Ruhut Kembali Sentil Pertentangan Sertifikasi Penceramah, ‘Maju Terus Pak Mentri Agama’.
Dijelaskan, di negara ini sebenarnya tidak membutuhkan kebijakan-kebijakan seperti itu. Hal ini berkaitan erat dengan sejarah bangsa, dimana kemerdekaan negeri ini sudah dibayar dengan darah dan nyawa pada dai.
Dengan pemerintah memberlakukan sertifikasi dai, sama saja membuat para penceramah seperti tamu di negeri sendiri. Perlu disadari oleh Kemenag, kata Zulhusni, bahwa Islam di Indonesia adalah mayoritas. Namun perlakukan yang diberikan pemerintah seolah-olah Islam menjadi minoritas.
“Saat ini, Islam banyak disudutkan dengan isu radikalisme. Menteri Agama adalah menteri seluruh agama (di Indonesia) membina seluruh agama. Radikal itu kan, apalagi selalu disudutkan kepada Islam. Apalagi sampai menyatakan bahwa para hafis hafal Al-Qur’an di masjid-mesjid membawa paham radikal. Ini jelas salah betul,” tegasnya.
Sebelumnya, Sekjen Majlis Ulama Indonesia Anwar Abbas mengatakan akan mundur dari jabatannya jika MUI bersedia terlibat dalam program Kementerian Agama soal sertifikasi penceramah.
“Itu program yang mendiskreditkan umat Islam,” ungkapnya. Dia mengatakan siap melepas jabatannya di MUI jika memang program ini dilaksanakan dan mendapat dukungan dari kawan-kawan di MUI. “Begitu programnya diterima MUI, maka ketika itu pula saya mundur tanpa kompromi dari jabatan Sekjen MUI.”
Sikap MUI Pusat
Sebelumnya, Menteri Agama RI Fachrul Razi berencana akan membuat program sertifikasi penceramah bagi semua agama. Tujuannya agar menghasilkan penceramah berwawasan kebangsaan serta menjunjung tinggi ideologi Pancasila, serta pencegahan paham radikal di rumah ibadah, seperti dikutip dari CNN Indonesia.
Anwar Abbas sama sekali tidak pernah setuju dengan program tersebut.

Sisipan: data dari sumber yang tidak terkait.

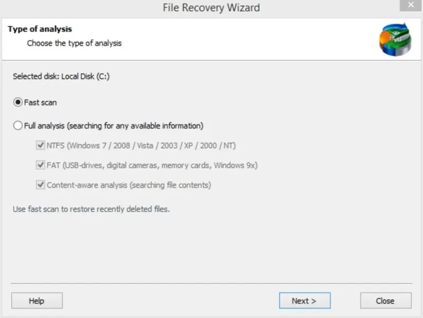Open Help for the wizard

37,301
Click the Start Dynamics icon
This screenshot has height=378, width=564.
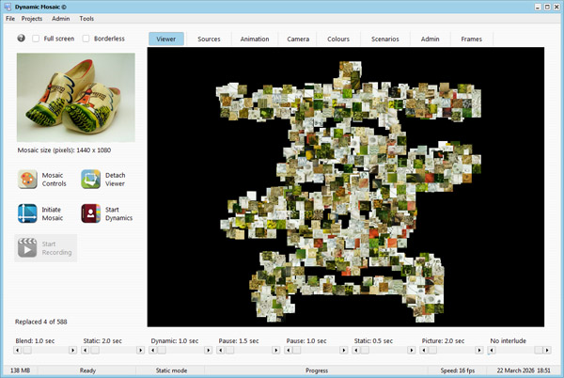pos(91,213)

Sikap dan cara pandang Fachrul Razi terhadap radikalisme sangat mendiskreditkan, serta menyudutkan umat Islam.
“Sikap dan cara pandang Menteri Agama yang selalu bicara tentang radikalisme yang ujung-ujungnya selalu mendiskreditkan dan menyudutkan umat Islam dan para dai-nya, maka saya Anwar Abbas secara pribadi yang juga kebetulan adalah sekjen MUI dengan ini menolak dengan tegas dan keras program dai dan penceramah bersertifikat,” tuturnya.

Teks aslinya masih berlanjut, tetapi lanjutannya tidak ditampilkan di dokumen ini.